ENTRIES PROVIDED:
________________

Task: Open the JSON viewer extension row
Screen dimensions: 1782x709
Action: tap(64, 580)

________________

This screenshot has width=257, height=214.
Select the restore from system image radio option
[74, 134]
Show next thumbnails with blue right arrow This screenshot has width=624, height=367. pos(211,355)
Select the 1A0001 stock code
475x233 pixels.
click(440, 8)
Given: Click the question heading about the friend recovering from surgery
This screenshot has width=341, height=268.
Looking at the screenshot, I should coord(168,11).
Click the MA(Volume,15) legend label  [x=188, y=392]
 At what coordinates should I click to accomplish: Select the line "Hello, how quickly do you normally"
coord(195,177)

________________

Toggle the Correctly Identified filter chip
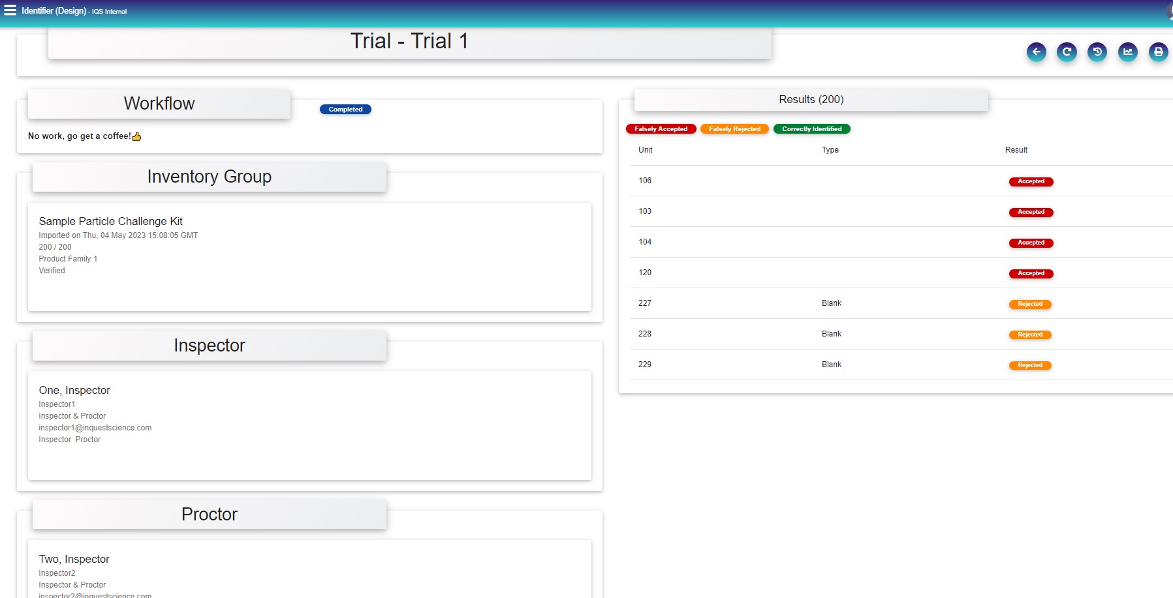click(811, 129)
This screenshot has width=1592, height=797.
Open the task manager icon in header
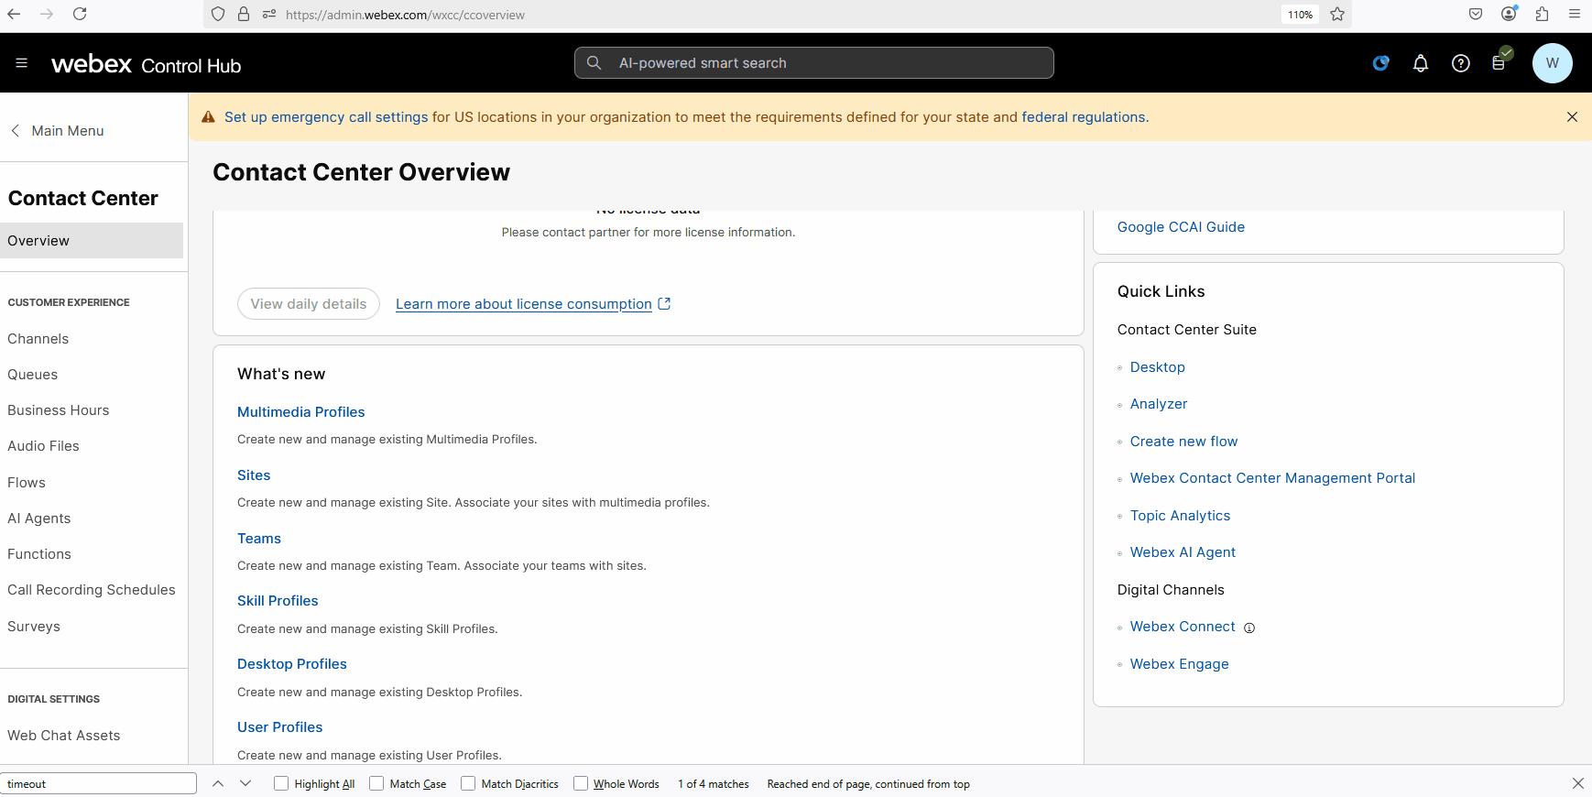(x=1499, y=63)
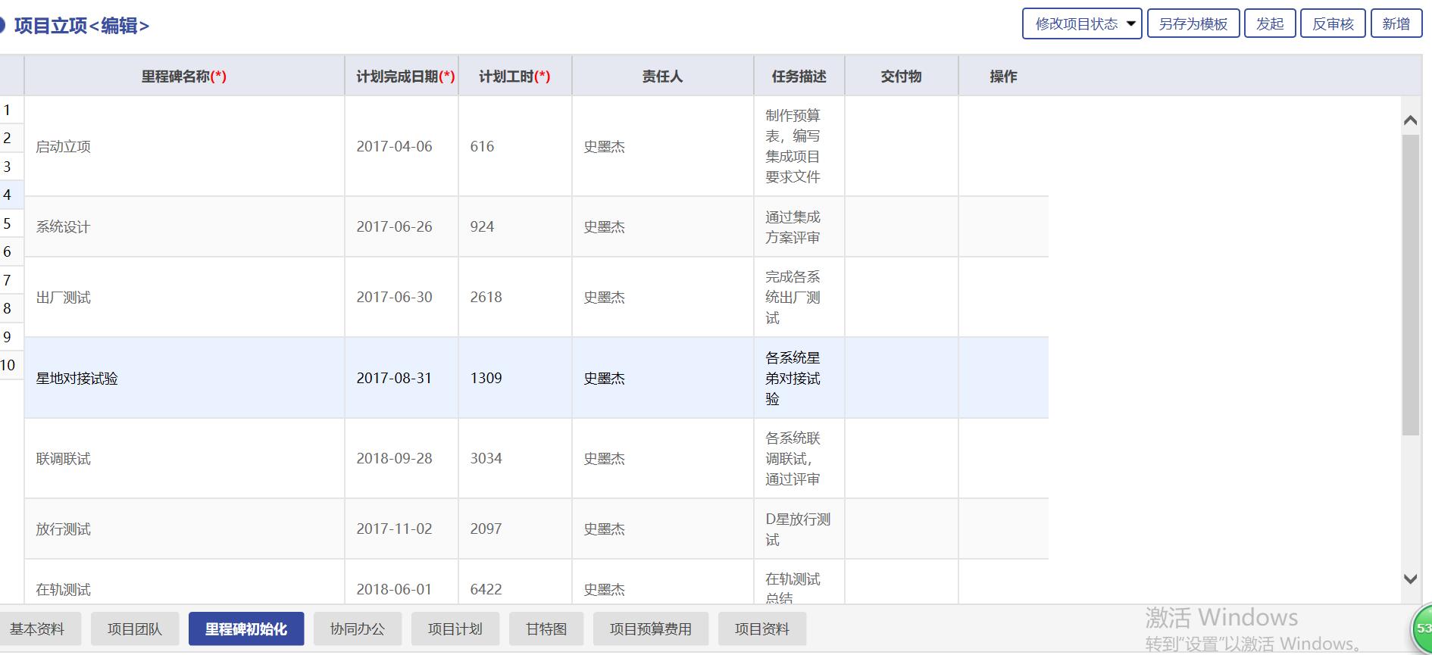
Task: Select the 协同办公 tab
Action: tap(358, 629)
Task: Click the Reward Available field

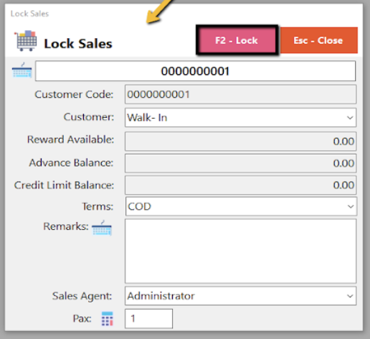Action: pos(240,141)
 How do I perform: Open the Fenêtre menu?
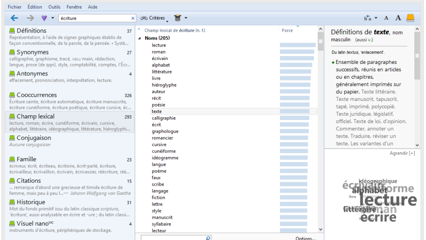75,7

________________

TRY IT: Return, unchanged, the run of lines above that opens with the line containing "This screenshot has width=257, height=214." and closes with the line containing "Select the 1A0001 stock code". Include both.

RESPONSE BOX:
This screenshot has width=257, height=214.
Select the restore from system image radio option
[74, 134]
Show next thumbnails with blue right arrow This screenshot has width=624, height=367. pos(211,355)
Select the 1A0001 stock code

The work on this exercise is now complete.